Había estado viviendo (eso me parece en retrospectiva) una especie de apacible interludio tras haber dejado atrás los horrores de Braefield. Había sido guiado a una región de orden, a una pasión por la ciencia, gracias a dos tíos —Abe y Dave— muy sabios, afectuosos y comprensivos. Mis padres me habían apoyado y confiado en mí, y me habían permitido instalar un laboratorio y obedecer mis caprichos. La escuela, felizmente, había sido en gran parte indiferente a lo que yo hacía; hacía mis deberes, y luego me dejaban a mi aire. Quizá también hubo una tregua biológica, la calma especial de la latencia.
Pero ahora todo eso había cambiado: se agolpaban en mí otros intereses que me estimulaban, me seducían y me llevaban por caminos distintos. La vida se había vuelto más abierta, más rica, en cierto modo, pero también más superficial. Ese centro sereno y profundo, mi antigua pasión, ya no existía. La adolescencia me había asaltado como un tifón, zarandeándome con insaciables deseos. En la escuela había abandonado el estudio de los clásicos, poco exigente, y me había pasado a las disciplinas científicas, más difíciles.
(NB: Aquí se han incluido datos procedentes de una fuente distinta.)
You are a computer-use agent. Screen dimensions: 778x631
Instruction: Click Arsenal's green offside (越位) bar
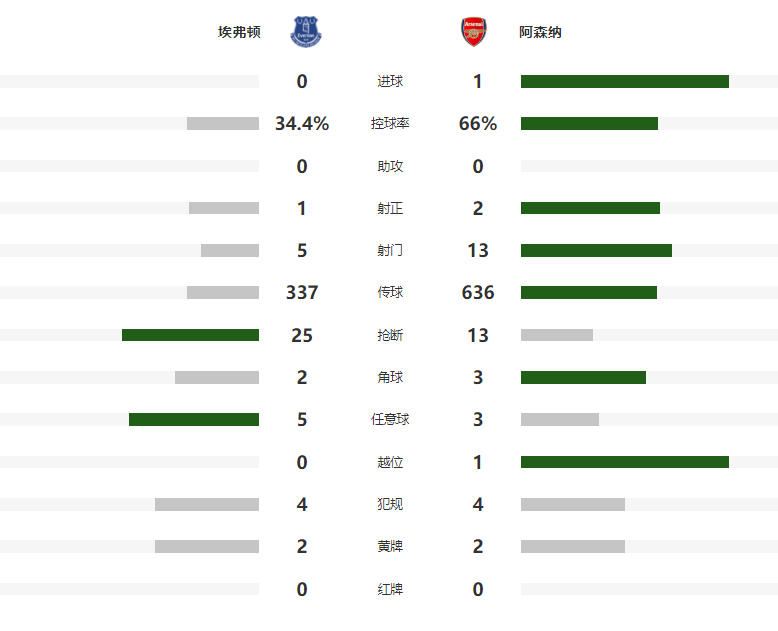pyautogui.click(x=624, y=462)
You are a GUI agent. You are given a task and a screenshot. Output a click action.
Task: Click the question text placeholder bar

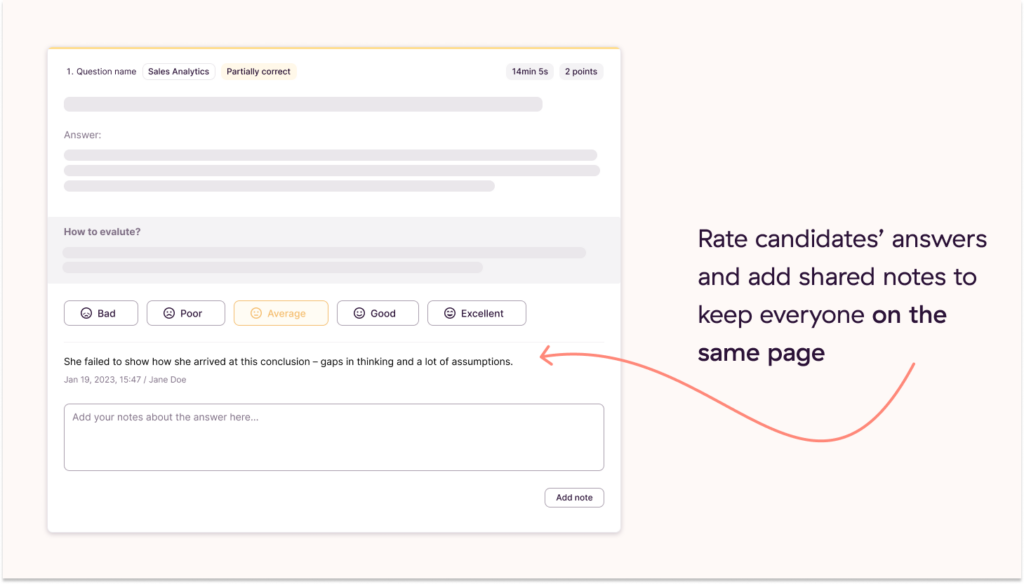click(302, 104)
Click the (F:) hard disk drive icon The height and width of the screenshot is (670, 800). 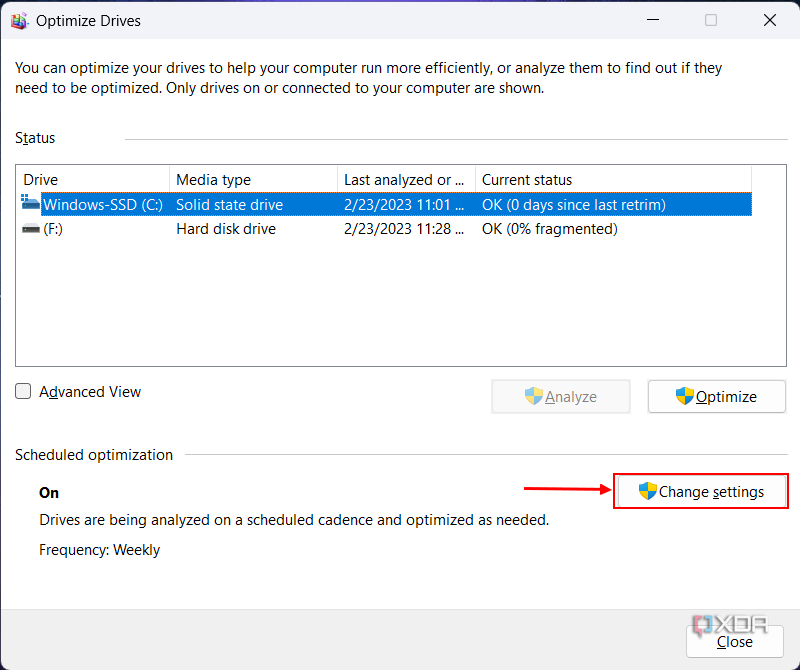(31, 229)
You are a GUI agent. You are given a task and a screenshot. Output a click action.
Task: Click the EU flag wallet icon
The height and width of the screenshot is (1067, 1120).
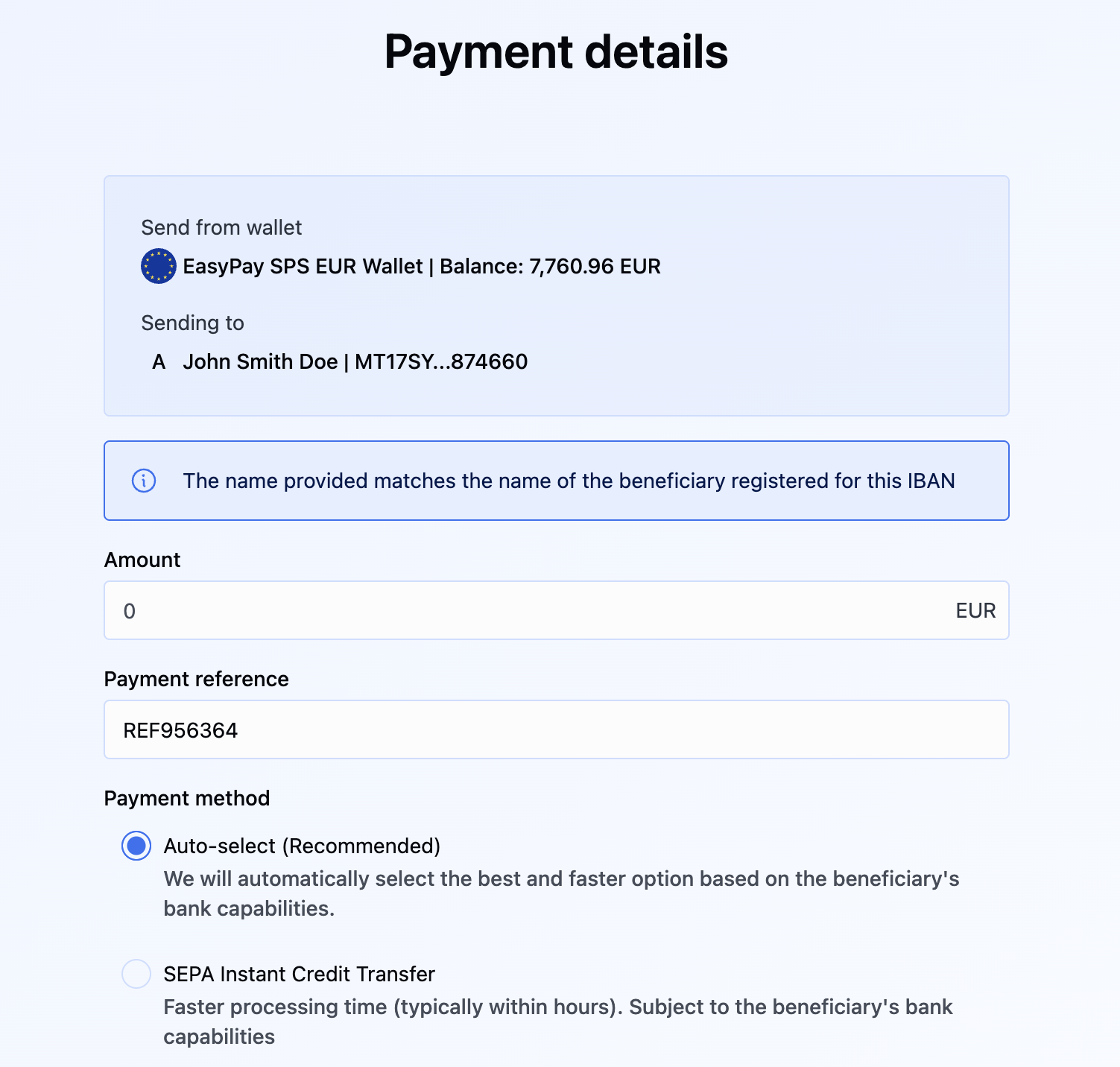click(x=158, y=267)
Me habían malcriado, en cierto sentido, mis dos tíos, y la libertad y espontaneidad de mi propio aprendizaje. Ahora, en la escuela, me veía obligado a asistir a clases, a tomar notas y hacer exámenes, a utilizar libros de texto que eran sosos, impersonales, soporíferos. Lo que había sido divertido, una delicia, cuando lo había hecho a mi manera se convertía en aborrecible, un suplicio, al hacerlo por obligación. Lo que para mí había sido una disciplina sagrada, llena de poesía, había acabado siendo algo prosaico y profano.
¿Era eso, entonces, el final de la química? ¿Se debía a mis propias limitaciones? ¿A la adolescencia? ¿La escuela? ¿Era el curso inevitable, la historia natural, del entusiasmo, que arde con gran luz y calor, como una estrella, durante un tiempo, y luego se agota, parpadea y desaparece? ¿Era acaso que había encontrado, al menos en el mundo físico y en la ciencia física, la idea de estabilidad y orden que tan desesperadamente necesitaba, y ahora por fin podría relajarme, dejar de obsesionarme y seguir adelante? ¿O quizá se trataba de algo más simple, de que estaba creciendo, de que el «crecer» hace que te olvides de las percepciones líricas y místicas de la infancia, del esplendor y la lozanía de las que hablaba Wordsworth, que se desvanecen en la luz de un día vulgar?